**Listed records**
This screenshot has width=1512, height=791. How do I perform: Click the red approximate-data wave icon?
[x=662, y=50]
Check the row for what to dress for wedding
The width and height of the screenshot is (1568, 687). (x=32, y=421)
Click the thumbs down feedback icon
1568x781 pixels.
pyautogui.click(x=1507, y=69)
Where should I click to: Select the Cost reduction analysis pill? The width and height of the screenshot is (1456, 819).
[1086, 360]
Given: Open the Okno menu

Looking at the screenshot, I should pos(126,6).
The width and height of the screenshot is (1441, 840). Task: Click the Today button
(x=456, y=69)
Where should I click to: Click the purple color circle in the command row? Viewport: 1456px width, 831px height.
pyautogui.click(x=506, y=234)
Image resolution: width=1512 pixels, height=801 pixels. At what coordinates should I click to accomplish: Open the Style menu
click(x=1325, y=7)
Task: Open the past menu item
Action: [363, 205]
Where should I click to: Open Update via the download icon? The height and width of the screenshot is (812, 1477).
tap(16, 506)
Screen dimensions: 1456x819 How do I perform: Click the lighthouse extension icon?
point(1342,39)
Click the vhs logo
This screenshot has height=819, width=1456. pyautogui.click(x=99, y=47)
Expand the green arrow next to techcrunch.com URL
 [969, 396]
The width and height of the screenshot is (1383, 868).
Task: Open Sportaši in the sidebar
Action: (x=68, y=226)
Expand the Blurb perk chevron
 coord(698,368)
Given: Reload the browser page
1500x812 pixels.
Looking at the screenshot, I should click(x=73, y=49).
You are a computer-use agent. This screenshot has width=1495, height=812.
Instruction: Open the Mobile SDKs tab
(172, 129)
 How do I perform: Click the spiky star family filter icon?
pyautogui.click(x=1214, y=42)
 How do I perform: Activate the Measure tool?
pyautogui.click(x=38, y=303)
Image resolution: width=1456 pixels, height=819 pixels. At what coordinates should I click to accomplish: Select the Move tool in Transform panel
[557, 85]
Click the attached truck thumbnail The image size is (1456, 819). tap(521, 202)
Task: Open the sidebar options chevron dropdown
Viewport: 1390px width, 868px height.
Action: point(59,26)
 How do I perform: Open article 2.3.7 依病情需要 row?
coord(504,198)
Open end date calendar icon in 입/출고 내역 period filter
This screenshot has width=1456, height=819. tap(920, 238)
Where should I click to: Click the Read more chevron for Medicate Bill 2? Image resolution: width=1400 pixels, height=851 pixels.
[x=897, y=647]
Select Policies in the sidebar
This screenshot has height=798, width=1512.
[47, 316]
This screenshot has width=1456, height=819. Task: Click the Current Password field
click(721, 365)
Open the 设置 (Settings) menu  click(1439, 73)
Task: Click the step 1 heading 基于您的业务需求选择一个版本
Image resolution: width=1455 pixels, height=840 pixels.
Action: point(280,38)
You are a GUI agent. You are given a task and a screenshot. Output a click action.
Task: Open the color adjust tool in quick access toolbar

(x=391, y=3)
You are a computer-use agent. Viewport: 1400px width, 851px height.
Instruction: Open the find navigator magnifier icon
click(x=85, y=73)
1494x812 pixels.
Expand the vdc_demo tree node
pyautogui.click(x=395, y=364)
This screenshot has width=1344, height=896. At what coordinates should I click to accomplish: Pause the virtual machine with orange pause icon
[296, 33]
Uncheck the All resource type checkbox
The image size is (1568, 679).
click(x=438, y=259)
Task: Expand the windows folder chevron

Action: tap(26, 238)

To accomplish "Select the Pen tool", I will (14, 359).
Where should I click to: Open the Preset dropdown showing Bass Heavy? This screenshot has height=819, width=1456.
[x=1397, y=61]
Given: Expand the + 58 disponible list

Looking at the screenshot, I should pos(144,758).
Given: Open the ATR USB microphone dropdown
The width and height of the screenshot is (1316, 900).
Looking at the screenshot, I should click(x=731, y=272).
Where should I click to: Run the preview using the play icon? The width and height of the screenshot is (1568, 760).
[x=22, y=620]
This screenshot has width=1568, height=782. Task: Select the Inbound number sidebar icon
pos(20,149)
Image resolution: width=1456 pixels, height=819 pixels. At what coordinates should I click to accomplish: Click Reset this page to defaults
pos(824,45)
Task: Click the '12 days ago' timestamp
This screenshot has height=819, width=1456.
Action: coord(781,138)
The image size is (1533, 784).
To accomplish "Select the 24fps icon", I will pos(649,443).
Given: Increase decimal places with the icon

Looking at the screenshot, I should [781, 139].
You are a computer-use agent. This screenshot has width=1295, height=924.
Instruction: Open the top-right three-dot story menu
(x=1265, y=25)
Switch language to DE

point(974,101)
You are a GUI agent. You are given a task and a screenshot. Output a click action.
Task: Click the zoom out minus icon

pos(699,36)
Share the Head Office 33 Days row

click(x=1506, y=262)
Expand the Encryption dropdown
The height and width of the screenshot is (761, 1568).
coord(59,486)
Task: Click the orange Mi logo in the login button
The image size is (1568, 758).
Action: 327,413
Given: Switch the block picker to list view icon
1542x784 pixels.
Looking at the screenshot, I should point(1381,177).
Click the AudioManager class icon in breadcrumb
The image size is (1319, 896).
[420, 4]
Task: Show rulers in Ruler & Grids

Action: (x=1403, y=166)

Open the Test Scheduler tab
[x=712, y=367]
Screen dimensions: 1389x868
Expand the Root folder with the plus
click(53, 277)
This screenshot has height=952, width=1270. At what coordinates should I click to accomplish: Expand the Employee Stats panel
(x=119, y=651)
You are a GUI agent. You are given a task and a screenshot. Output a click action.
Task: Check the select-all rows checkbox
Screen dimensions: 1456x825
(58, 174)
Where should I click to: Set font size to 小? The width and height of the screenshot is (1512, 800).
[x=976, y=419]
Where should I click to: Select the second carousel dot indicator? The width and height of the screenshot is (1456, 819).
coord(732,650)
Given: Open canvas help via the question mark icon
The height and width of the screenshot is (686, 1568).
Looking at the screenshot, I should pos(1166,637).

**What is expected**
Once a line of the records is found to contain "will", copy it out.

**Task response**
To accomplish "Select the Pen tool", I will (14, 359).
To accomplish "Select the 24fps icon", I will pos(649,443).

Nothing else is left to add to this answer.